Alipay Apologizes for 20 Gigabyte Employee Data Breach
Alipay, the Chinese payment branch of Alibaba and considered the “PayPal of the East,” has issued an apology after discovering an employee plot to steal and sell user data.
There are reports that an Alipay internal audit in 2012 revealed the plot, which occurred in 2010 and was carried out by a previous employee. Alipay issued a formal apology on Sunday.
The former employee surnamed Li, told police that he accessed 20 gigabytes of personal information that included passwords, usernames, phone numbers, emails, and purchase histories.
The former employee and his accomplices had sold the information that may have been useful to marketers and e-commerce websites, who have likely paid a premium.

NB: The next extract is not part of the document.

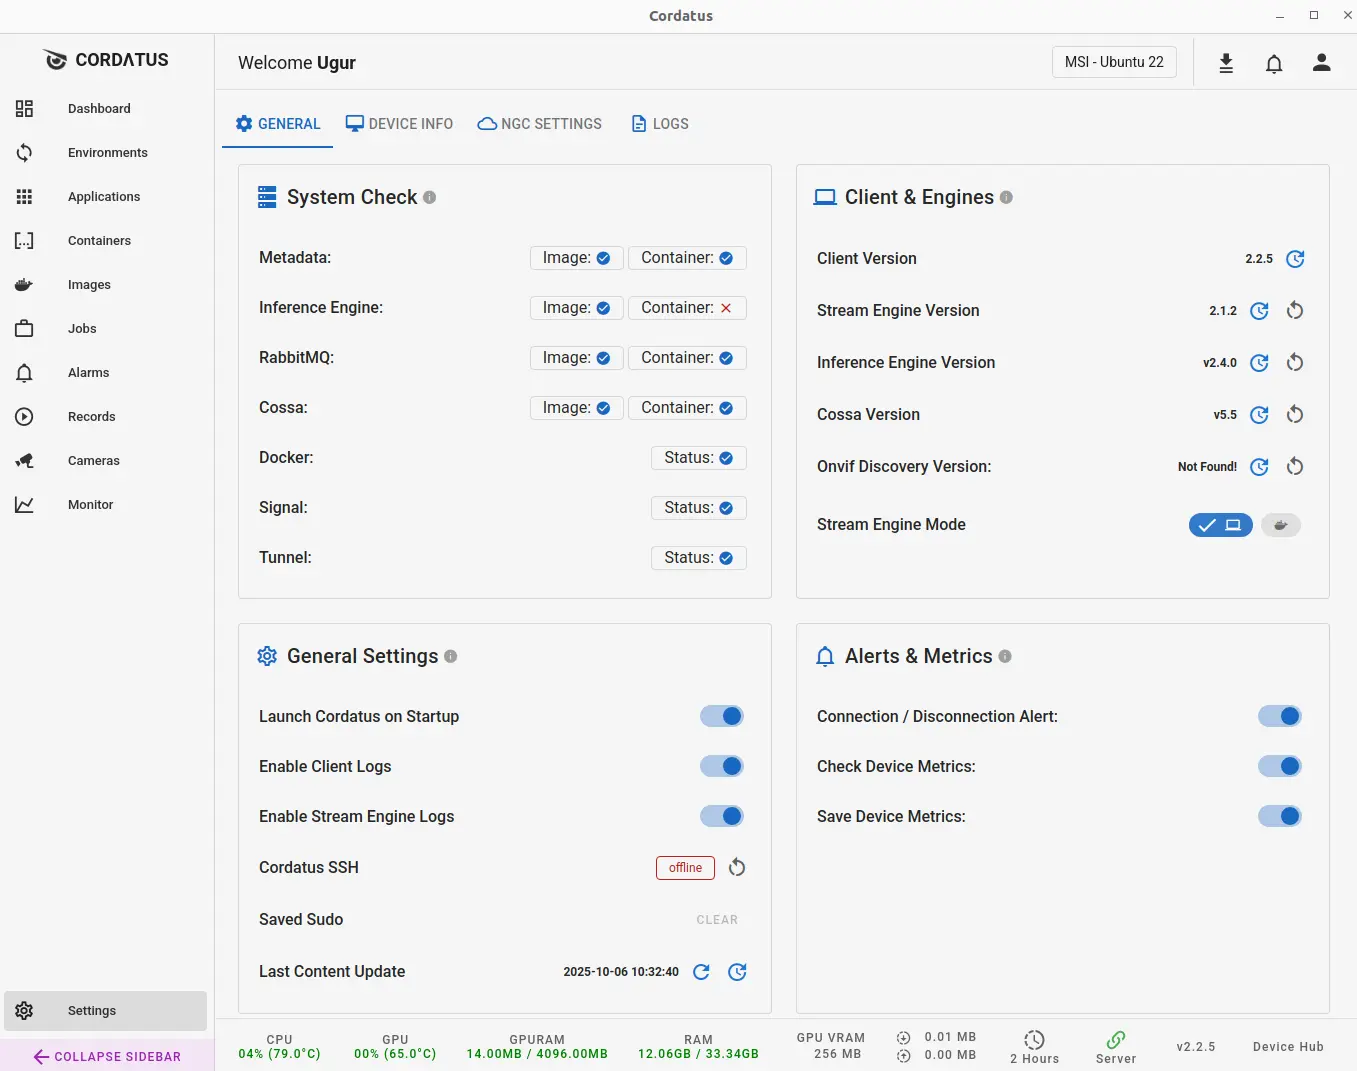Turn off Connection / Disconnection Alert
The width and height of the screenshot is (1357, 1071).
(x=1280, y=716)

Though Alipay states that this information dates back to 2010, and was “ciphered through a sophisticated method that is not available to anyone,” the information breach may have negative implications on the security concerns of Chinese consumers.
Alipay is China’s largest third-party payment processor, and holds a 61 percent share of the third-party market. With e-commerce set to grow in China, and globally, these breaches are a major blow to consumer confidence.
Speaking to China Daily, one Alipay user said, “I’m worried at the thought of a possible leak of my correspondence address, not to mention they might leak my transaction passwords.”
The leak also brings up questions of Alipay’s legal culpability. Since it sits in the grey area of being classified as a financial institution, it’s up in the air what kind of punishment Li and Alipay might face.